Des documents tirés des archives de l’Atce se baladent en France où ils alimentent des articles de presse. Quand le gouvernement va-t-il nous dire ce qu’il compte faire de ces archives? Par Ridha Kéfi
‘‘Le Canard Enchaîné’’ publie mercredi une enquête sur les relations entre l'Agence tunisienne de communication extérieure (Atce) et la société de communication française Image 7 d’Anne Méaux.
Un «discret réseau d’influence» en de Ben Ali
L’agence publique tunisienne rémunérait la boîte de Com’ française plus de 200.000 euros (400.000 dinars) par an pour la mise en place et l’entretien d’un «discret réseau d’influence» en faveur de la dictature de Ben Ali, composé notamment de patrons de presse «tout acquis à sa cause».

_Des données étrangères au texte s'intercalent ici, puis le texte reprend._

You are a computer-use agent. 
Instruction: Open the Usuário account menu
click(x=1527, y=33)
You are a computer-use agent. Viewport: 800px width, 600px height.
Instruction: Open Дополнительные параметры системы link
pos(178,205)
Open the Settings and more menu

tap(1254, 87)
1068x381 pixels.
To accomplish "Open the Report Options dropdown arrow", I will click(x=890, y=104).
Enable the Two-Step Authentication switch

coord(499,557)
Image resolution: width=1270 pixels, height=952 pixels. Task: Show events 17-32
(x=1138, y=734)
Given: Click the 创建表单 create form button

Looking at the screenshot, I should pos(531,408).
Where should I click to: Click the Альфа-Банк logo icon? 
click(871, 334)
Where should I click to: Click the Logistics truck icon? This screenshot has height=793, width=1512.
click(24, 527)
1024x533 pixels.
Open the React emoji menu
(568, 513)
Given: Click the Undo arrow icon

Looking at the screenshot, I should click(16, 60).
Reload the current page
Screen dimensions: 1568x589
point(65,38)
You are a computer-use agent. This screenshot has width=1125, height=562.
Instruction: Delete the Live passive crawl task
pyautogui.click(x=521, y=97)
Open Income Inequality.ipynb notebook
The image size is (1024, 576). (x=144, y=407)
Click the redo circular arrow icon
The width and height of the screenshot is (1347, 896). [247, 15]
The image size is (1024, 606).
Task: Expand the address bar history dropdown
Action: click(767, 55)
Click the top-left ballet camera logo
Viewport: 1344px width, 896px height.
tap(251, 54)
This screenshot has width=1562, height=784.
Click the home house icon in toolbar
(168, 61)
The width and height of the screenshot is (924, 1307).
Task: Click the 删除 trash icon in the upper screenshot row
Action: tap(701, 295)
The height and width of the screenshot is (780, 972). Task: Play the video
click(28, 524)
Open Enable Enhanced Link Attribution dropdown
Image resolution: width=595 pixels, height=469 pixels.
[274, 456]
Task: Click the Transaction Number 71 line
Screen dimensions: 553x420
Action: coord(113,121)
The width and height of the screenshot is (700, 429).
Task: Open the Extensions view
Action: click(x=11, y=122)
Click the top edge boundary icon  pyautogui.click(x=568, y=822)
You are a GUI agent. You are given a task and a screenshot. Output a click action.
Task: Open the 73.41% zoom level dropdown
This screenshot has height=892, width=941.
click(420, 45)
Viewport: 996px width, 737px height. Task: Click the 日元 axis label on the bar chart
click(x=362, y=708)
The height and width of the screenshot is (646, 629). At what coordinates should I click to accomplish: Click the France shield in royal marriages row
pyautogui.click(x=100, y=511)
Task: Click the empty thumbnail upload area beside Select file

Plus que les noms des journalistes français* qui étaient aux petits soins de Ben Ali et bénéficiaient de ses largesses, via l’Atce, ce qui a retenu notre attention dans cette enquête c’est qu’elle est basée sur des documents récupérés dans les archives de l’Atce. Ce qui pose un certains nombre de questions. Et d’abord celle-ci: où sont aujourd’hui ces archives? Ont-elles été sauvées de la destruction, sachant que le lendemain de la fuite de l’ex-président, des citoyens ont découvert par hasard de gros sacs poubelles remplis de documents détruits de l’agence? Pourrions-nous, nous autres journalistes tunisiens, les consulter, si elles existent, même sous certaines conditions? Nous pourrions ainsi aider à démonter le système mis en place par l’ex-conseiller politique de Ben Ali, Abdelwaheb Abdallah, et consolidé par l'ex-ministre de la Communication Oussama Romdhani, pour soudoyer les médias européens et arabes et faire la propagande du régime dictatorial déchu à l’extérieur.
Démasquer les profiteurs
Le gouvernement a peut-être d’autres urgences, mais il serait bien inspiré de dissiper les rumeurs concernant ces archives dont le dépouillement et l’analyse devraient aider à savoir dans quelles poches ont «échoué» les dizaines de milliards de dinars de dépenses de l’Atce depuis sa création au début des années 1990.
Le peuple tunisien a le droit de savoir qui a contribué, à l’intérieur et à l’extérieur, à faire durer le régime oppresseur de Ben Ali et combien d’argent du contribuable a été dilapidé dans les opérations de communication du régime.
* Quelques uns des confrères français qui ont goûté aux douceurs du «miracle tunisien»: Etienne Mougeotte (Le Figaro), Nicolas de Tavernost (M6), Dominique de Montvalon (Le Parisien) et Alain Weil, patron de Rmc-Bfm TV, Michel Schifres et Marie-Ange Horlaville (journaliste du Figaro spécialiste du luxe), Gérard Gachet (ancien de Valeurs actuelles), Françoise Laborde (France 2), Dominique de Montvalo, Jean-Claude Dassier (quand il était patron de Lci) et Christian de Villeneuve (qui dirigeait Paris Match et le Journal du Dimanche).